Given uncertainty about where the cuts will come, we can only estimate their impact by looking at the overall impact of spending cuts on household incomes. The chart below shows how U.S. taxpayers at different income levels will fare in 2019 if the Senate bill goes through as is (see the yellow bars). The red bars show how much taxpayers would lose if each household were to pay for the tax cuts equally. (In fact, middle- and low-income taxpayers who depend more heavily on government programs will likely pay more for the tax cuts than higher-income families.)
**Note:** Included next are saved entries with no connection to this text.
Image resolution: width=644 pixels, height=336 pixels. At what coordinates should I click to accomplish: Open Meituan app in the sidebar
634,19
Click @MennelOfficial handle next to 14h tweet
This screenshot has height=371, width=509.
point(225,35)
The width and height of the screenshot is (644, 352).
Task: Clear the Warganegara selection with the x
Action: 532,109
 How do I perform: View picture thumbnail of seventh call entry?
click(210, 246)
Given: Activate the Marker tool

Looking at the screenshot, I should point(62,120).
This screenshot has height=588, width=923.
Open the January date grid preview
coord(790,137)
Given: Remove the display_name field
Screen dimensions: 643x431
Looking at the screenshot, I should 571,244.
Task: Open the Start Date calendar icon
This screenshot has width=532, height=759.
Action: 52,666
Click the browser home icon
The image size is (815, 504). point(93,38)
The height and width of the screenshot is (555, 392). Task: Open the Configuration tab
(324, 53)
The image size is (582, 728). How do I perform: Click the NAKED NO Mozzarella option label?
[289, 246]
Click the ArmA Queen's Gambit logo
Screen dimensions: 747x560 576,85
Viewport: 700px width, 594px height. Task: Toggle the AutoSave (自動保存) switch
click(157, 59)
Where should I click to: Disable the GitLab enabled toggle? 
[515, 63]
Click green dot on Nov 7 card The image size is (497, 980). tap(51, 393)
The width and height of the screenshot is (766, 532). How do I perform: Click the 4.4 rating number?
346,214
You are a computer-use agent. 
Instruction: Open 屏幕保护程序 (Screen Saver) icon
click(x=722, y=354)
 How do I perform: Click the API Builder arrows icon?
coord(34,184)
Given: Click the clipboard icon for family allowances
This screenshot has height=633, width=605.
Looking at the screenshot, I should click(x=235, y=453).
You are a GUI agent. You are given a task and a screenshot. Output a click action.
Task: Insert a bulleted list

The bottom 60% of households will be, on average, net losers, while the richest will continue to gain. The poorest will be the hardest hit – nearly all households in the bottom fifth (with incomes less than $25,400) would lose money, seeing on average an 8.1% reduction in their after-tax incomes (a loss of about $1,170). Pennsylvanians will see similar trends.

These calculations underestimate the burden on low- and middle-income Americans who are likely to pay disproportionately for the tax cuts if Republicans have their way and cut Medicare and Social Security. The calculations also do not take into account the rising cost of health care if the Affordable Care Act’s individual mandate is repealed. With the individual mandate repeal, our rough estimate is that in 2019 almost 100,000 Pennsylvanians whose incomes are too high to receive a subsidy to purchase insurance in the ACA marketplace will see premiums increase by $876 per year. Up to 500,000 could lose insurance altogether.

And, finally, this chart looks at the impact of the tax bill with offsets in 2019 when individual tax cuts are in place. However, as the first chart in this post shows, by 2027 when the individual tax cuts have expired, those in the bottom 60% will be paying more taxes than they would under current law.

This GOP-backed tax plan is a wolf in sheep’s clothing. Republicans are trying to spin the plan as a boon to low- and middle-income Americans, but their plan is clear: pass costly tax cuts that primarily benefit the wealthy and corporations and pay for them by cutting social programs down the road. And then, in 10 years, eliminate the tax cuts for individuals without restoring the spending programs cut to pay for the deficits they created.

For the top 1% this is a win-win. But for most Americans, it is a lose-now, lose-more-later plan.